The truth doesn't have to be pretty, just the truth. Being malnourished isn't always about a lack of food... Lead by example. Other peoples opinion of you is none of your business. You are only as good as your word. Be the change you seek.

Wednesday, June 8, 2011

I fell off the wagon




I had such good intentions when I went to bed last night! I did not give into my potato chip cravings (and they are fierce!) I went to bed and did not sleep well at all, waking wide awake every half hour! I got up this morning with a call from my husband, who was on the couch in the den. He has had a horribly painful case of gout since Monday afternoon and has been on the couch so I do not accidentally hurt his leg while sleeping. He asked me to get him something to eat as he had just taken a pain pill and it would upset his empty stomach. For Rick to take a pain pill it is serious. He drove himself to the hospital in the middle of the night once after suffering for 3 days with a kidney stone attack, never even letting on that he was in pain. He has sliced his lip with a saw that slipped when he was working and was just going to put electrical tape on it, until a guy that works for him drove him to the ER. I was so sore that it took me a bit to get the "courage" to sit upright and get out of bed...lol. I decided to call Nathan's sitter and tell her that I would be staying home with Rick in case he decided to go to urgent care (but did jokingly offer her double if I could drop Rick off too....lol). To be honest it was a cop out. I could have gone, I went yesterday when he was on the couch. It was just that an "excuse presented itself and I leaped at it.
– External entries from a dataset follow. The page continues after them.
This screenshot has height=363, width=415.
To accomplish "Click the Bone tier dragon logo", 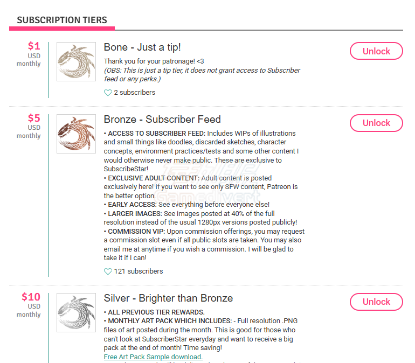I will coord(76,62).

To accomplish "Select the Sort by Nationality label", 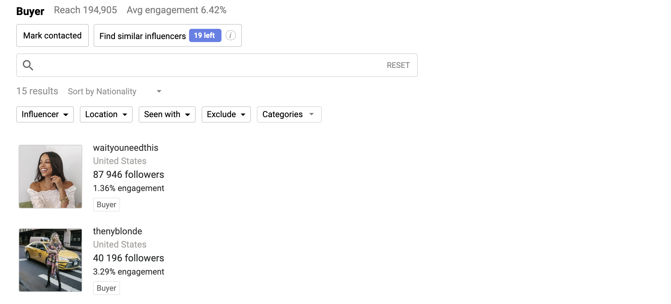I will 102,91.
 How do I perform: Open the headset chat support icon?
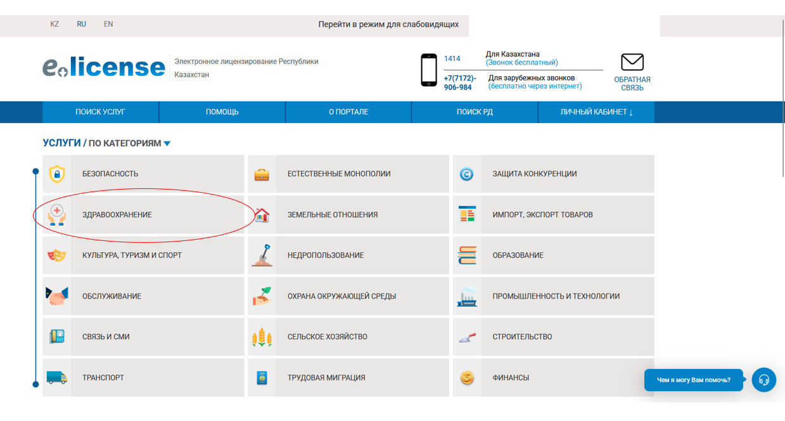(x=763, y=380)
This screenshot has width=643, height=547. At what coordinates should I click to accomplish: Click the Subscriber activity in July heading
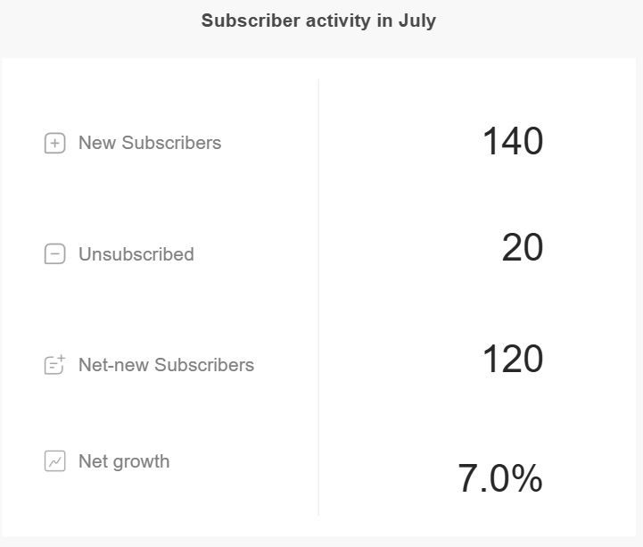[318, 21]
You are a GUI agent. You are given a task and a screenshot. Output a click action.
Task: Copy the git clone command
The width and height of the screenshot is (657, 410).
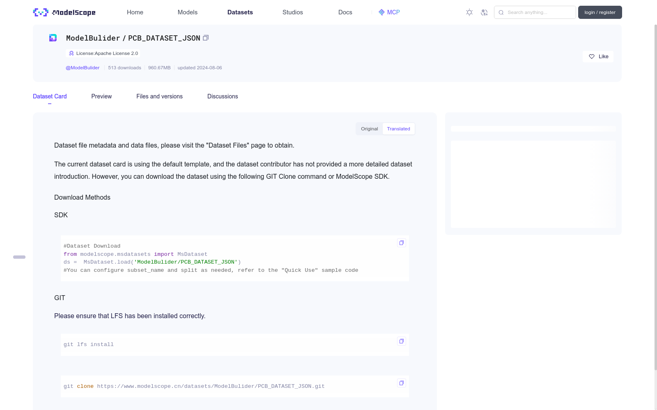(x=401, y=383)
I was berating myself all day for not going to the gym (on only my 3rd day at this new goal) and reading emails from the Compact when another member was berating herself for what she felt she had not lived up to. I was right there along side of her, having a pity party for myself for "failing" in what I set out to do. Then came the email that changed my perspective and my attitude. I am going to copy the email and give Julia all the credit and thanks!



Julia wrote: I think we should have a Compact rule -- maybe martial law or something with mandatory jail time -- about saying "I'm a f------." Normal people make mistakes. No one's perfect. Change is hard.

Acceptable alternatives:

"I fell off the wagon. Oh, well."

"I ate cake and I don't care who knows it."
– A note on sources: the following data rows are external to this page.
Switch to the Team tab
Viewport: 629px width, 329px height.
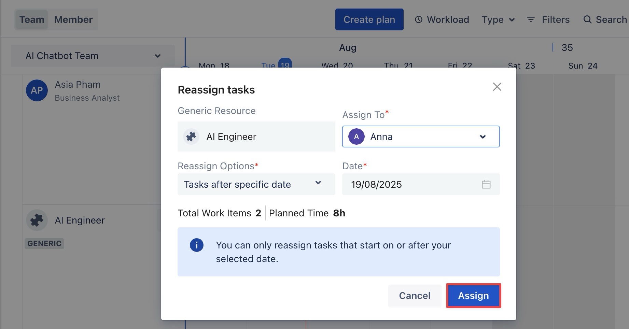click(x=32, y=19)
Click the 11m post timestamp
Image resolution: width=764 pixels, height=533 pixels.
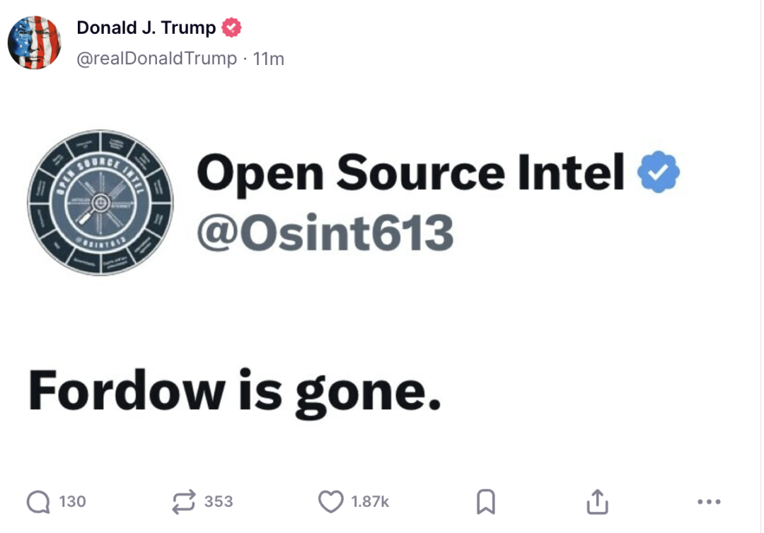click(269, 59)
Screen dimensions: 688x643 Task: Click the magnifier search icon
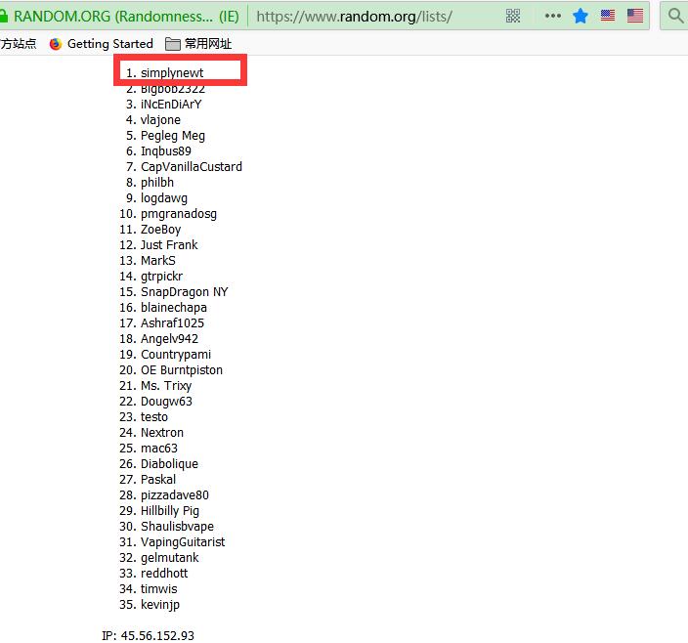(675, 16)
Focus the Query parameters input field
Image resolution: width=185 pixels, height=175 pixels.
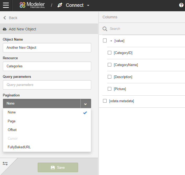(47, 85)
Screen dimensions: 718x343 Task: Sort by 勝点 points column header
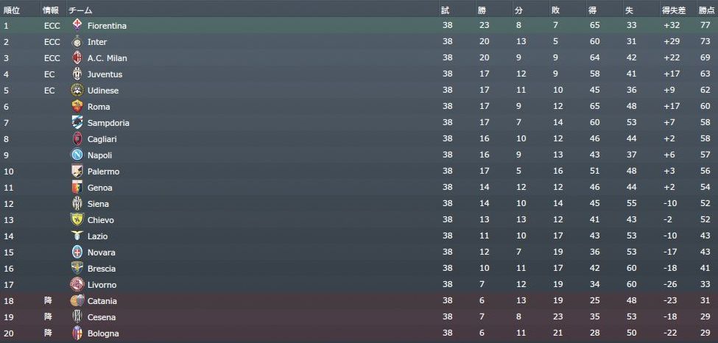pyautogui.click(x=707, y=10)
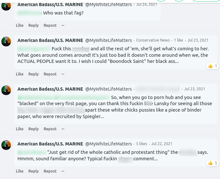Click the thumbs-up reaction showing 5
The width and height of the screenshot is (220, 179).
click(213, 163)
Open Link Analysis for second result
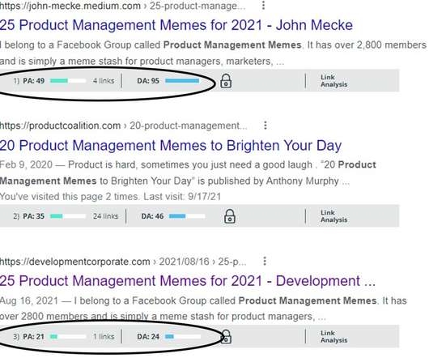This screenshot has width=429, height=358. 333,216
"Doh! I hadn't planned on eating out but that's what we did."

"Wow, lucky us -- we got to celebrate a family milestone in style..."

"I'm tired tonight and will order pizza.





Love from one who has finally shed the F word from her self-evaluation.





Julia put into words just the right thing at the right time (she is good that way) to let me give myself a little slack and remember that change is indeed hard and there will be days (moments) where I am more successful than others and to keep getting back up and trying to do my best.



Today turned out not so bad at all as a matter of fact. I got to spend time with my husband and son and we sat around in our pj's watching tv and having fun. We even had my husbands son and nephew stop by to bring something to Rick for his Gout. We ordered pizza and watched some movies, laughed, and I got to know my nephew a lot better. He has moved to town to go to UNM in the fall and I am really liking getting to know him. I have only met him about 3 or 4 times before this as he lives 4 hours away and I wasn't even part of the family until he was about 14 (he is now 24). Nathan thinks he is way cool and had a blast with him. So after beating myself up for failing not being "perfect", my day turned out pretty good after all. Yes, I had pizza, however I also had fruits and veggies and plenty of water, and since I am being honest, I had a DQ ice cream that was in the freezer. I did NOT however have multiple soda's, chips and junk food, so that right there is something I can be proud of.



Not a "perfect" day by any means, however I am so OK with that....better than OK actually!